I'm self-teaching topology, and currently, I'm working on the topic of separable space. The following sentences are what I saw in Wikipedia:
- Every compact metric space (or metrizable space) is separable.
- Any topological space that is the union of a countable number of separable subspaces is separable. Together, these first two examples give a different proof that n-dimensional Euclidean space is separable.
The second statement makes me feel confused. How should I prove the union of a countable number of separable subspaces is separable, and why combining 1 and 2 indicates that n-dimensional Euclidean space is separable?
To answer your second question first, note that the interval $I_k=[k,k+1]$ is compact for each $k\in\Bbb Z$. Let $\langle a_1,\ldots,a_n\rangle\in\Bbb Z^n$; then $\prod_{k=1}^nI_{a_k}$ is a compact metric space, so by (1) it is separable. Finally, $\Bbb Z^n$ is countable, and
$$\Bbb R^n=\bigcup\left\{\prod_{k=1}^nI_{a_k}:\langle a_1,\ldots,a_n\rangle\in\Bbb Z^n\right\}\,,$$
so (2) implies that $\Bbb R^n$ is separable.
To prove (2), let $X=\bigcup_{n\in\Bbb N}X_n$, where each $X_n$ is separable. This means that each $X_n$ has a countable dense subset $D_n$. Let $D=\bigcup_{n\in\Bbb N}D_n$; $D$ is the union of countably many countable sets, so $D$ is countable.
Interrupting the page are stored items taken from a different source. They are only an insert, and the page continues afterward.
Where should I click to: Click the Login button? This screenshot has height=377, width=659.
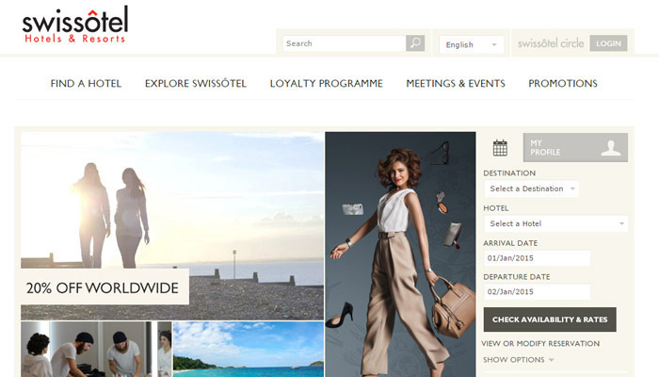[x=608, y=43]
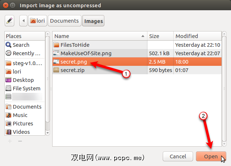Click the back arrow in path bar
The height and width of the screenshot is (166, 231).
(24, 21)
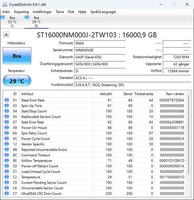
Task: Open the Inställningar menu
Action: (42, 12)
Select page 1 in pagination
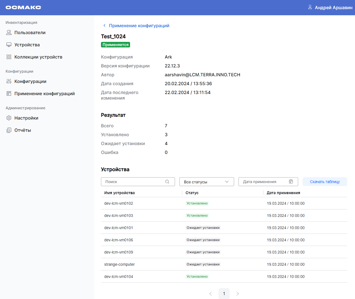The image size is (355, 299). point(224,294)
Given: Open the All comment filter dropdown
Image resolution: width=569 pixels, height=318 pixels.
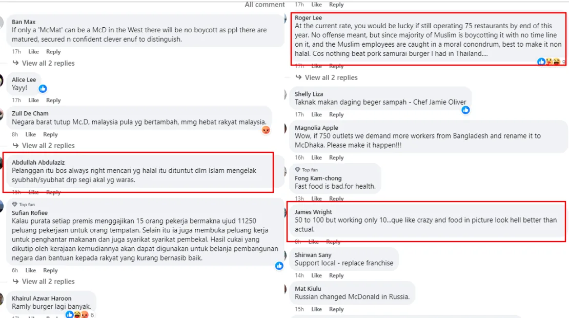Looking at the screenshot, I should [265, 4].
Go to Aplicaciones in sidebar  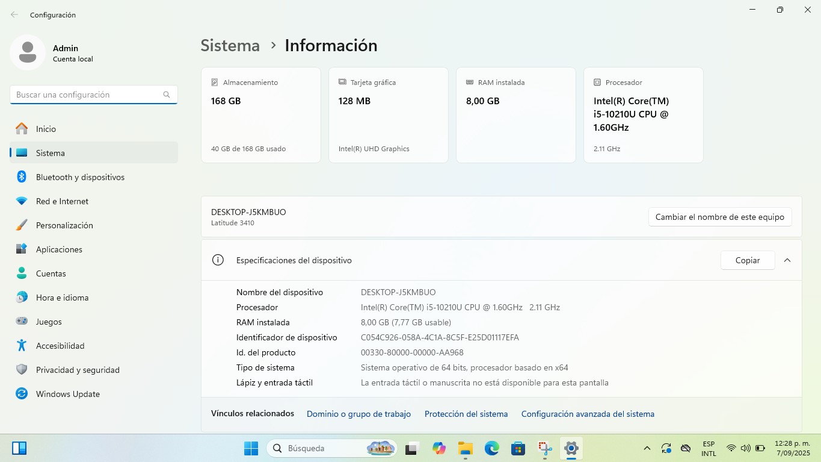click(59, 249)
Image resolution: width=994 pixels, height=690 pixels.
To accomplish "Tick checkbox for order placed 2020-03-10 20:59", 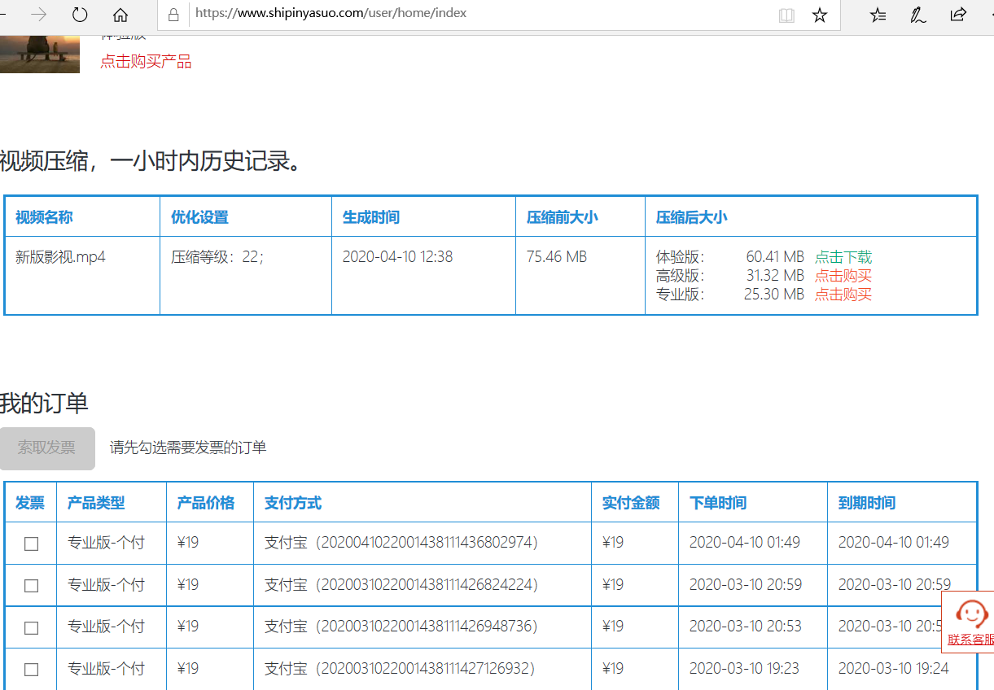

Finally, let $U$ be any non-empty open subset of $X$; there is at least one $n\in\Bbb N$ such that $U\cap X_n\ne\varnothing$. And $U\cap X_n$ is a non-empty open subset of $X_n$, so $U\cap D_n\ne\varnothing$: $D_n$ is dense in $X_n$, so it intersects every non-empty open subset of $X_n$. But then $U\cap D\supseteq U\cap D_n\ne\varnothing$, so we’ve shown that every non-empty open subset of $X$ intersects $D$, i.e., that $D$ is dense in $X$. Thus, $X$ has a countable dense subset and is therefore separable.